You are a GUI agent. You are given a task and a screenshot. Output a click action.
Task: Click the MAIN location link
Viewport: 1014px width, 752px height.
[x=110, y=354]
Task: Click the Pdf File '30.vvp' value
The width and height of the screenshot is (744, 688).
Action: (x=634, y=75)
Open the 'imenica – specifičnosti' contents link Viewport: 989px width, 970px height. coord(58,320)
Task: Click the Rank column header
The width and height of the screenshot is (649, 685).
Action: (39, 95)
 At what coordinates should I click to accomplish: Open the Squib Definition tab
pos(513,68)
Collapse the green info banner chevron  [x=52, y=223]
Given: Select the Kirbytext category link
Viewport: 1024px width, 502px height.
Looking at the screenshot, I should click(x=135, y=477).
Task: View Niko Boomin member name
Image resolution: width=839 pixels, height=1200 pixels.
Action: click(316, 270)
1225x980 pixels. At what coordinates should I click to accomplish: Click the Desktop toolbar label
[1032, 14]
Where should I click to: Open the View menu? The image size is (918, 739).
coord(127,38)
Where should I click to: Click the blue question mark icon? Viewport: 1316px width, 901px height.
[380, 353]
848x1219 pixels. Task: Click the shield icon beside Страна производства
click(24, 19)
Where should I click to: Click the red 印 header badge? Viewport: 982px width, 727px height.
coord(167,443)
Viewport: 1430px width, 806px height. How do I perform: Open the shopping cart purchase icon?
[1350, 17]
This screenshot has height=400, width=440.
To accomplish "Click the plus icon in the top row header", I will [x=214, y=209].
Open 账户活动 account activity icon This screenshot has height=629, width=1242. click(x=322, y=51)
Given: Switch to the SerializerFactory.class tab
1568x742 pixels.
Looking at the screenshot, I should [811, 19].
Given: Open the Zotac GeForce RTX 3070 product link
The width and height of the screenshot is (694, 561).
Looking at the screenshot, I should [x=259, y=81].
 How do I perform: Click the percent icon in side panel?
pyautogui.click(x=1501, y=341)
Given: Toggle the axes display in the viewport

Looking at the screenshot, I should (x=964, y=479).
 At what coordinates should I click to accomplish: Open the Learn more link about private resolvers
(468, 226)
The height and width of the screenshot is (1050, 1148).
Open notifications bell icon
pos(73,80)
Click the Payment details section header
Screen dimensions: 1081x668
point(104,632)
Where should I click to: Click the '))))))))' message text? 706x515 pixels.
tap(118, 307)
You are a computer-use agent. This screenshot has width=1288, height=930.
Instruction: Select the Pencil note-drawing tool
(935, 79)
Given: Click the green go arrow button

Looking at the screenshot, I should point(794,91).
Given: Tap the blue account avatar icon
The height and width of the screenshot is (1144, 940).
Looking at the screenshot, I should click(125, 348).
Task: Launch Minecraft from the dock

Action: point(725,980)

________________________________________

▶ _EXERCISE_: In the data above, find each line that has the word "agent" and copy it out.

▶ _OUTPUT_:
You are a GUI agent. You are given a task and a screenshot. Output a click action.
You are a computer-use agent. This screenshot has width=1288, height=930.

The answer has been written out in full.